In honor of Commonwealth Day—which happened to be the Duke and Duchess of Sussex’s last public event before stepping down last year—the Queen aired an address to honor the “spirit of unity” across the U.K. in the face of the coronavirus pandemic.
Instead of the typical Commonwealth Day service, which usually takes place at Westminster Abbey, the royal family participated in a BBC special that included the Queen’s speech. According to People, Prince William and Kate Middleton were also featured in the broadcast, speaking to frontline workers and volunteers across the Commonwealth.
“Over the coming week, as we celebrate the friendship, spirit of unity and achievements of the Commonwealth, we have an opportunity to reflect on a time like no other,” Queen Elizabeth began her pre-recorded speech on March 7. “Whilst experiences of the last year have been different across the Commonwealth, stirring examples of courage, commitment, and selfless dedication to duty have been demonstrated in every Commonwealth nation and territory, notably by those working on the frontline who have been delivering healthcare and other public services in their communities.”
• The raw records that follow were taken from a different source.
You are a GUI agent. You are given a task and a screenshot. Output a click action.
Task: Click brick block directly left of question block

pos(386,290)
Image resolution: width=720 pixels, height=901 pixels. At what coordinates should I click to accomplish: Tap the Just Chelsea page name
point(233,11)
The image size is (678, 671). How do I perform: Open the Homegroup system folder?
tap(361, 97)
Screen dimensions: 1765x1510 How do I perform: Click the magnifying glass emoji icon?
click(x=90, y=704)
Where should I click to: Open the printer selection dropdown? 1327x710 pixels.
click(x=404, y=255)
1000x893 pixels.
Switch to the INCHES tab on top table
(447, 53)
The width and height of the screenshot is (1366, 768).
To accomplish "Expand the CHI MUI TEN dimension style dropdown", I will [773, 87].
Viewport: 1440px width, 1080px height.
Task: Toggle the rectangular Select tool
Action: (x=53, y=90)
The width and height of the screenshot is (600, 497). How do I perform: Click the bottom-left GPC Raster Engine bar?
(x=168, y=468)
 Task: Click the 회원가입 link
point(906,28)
“The need to maintain greater physical distance or to live and work largely in isolation, has, for many people across the Commonwealth, been an unusual experience,” she continued. “In our everyday lives, we have had to become more accustomed to connecting and communicating via innovative technology—which has been new to some of us.”
Before concluding her speech, the Queen added, “I hope we shall maintain this renewed sense of closeness and community.”